(Saved entries)
-----

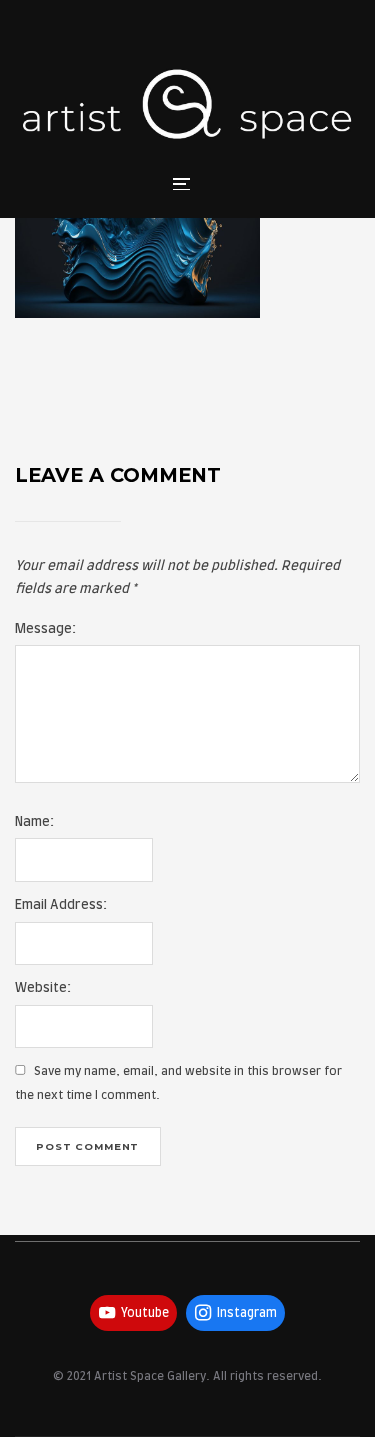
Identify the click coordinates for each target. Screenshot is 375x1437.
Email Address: (61, 905)
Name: (34, 822)
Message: (45, 629)
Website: (43, 988)
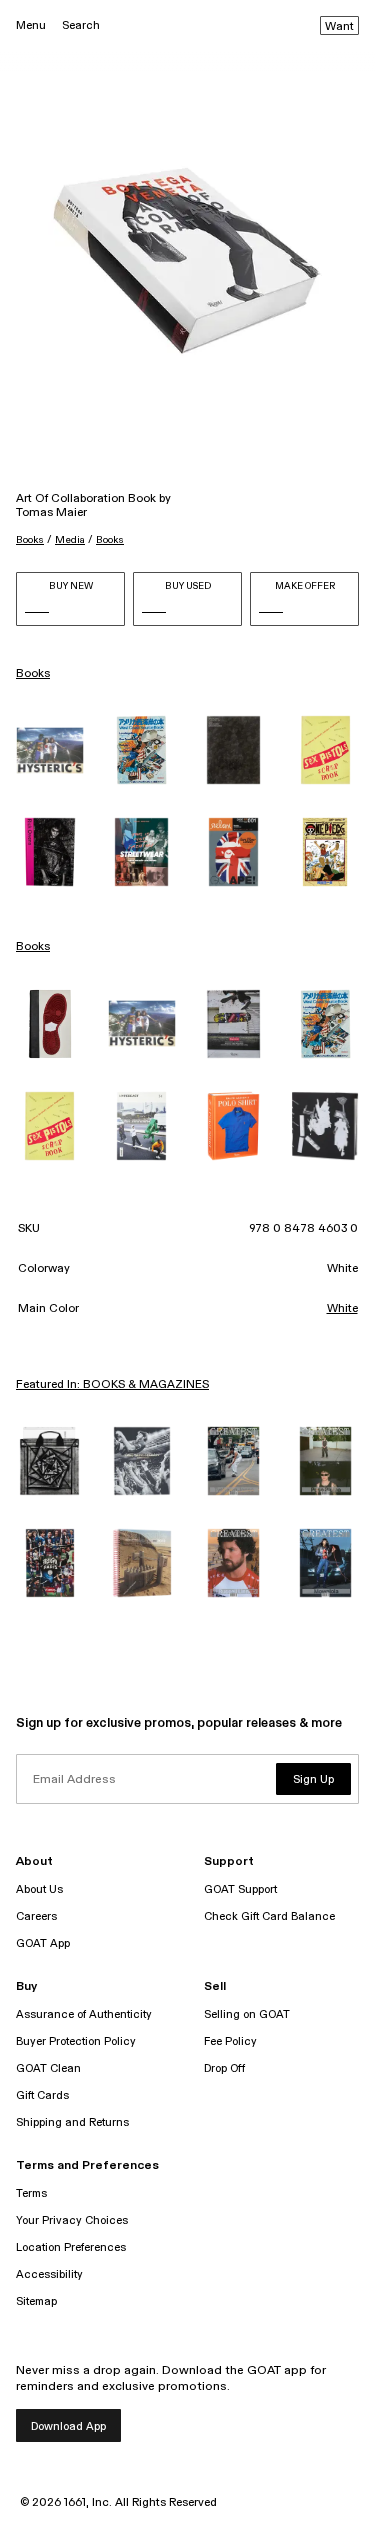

-----

> PROBLEM DESCRIPTION:
Can you repeat every record above exactly, apart from the pictures?

> EXERCISE ANSWER:
Identify the click coordinates for each target. Screenshot is 375x1437.
Email Address: (61, 905)
Name: (34, 822)
Message: (45, 629)
Website: (43, 988)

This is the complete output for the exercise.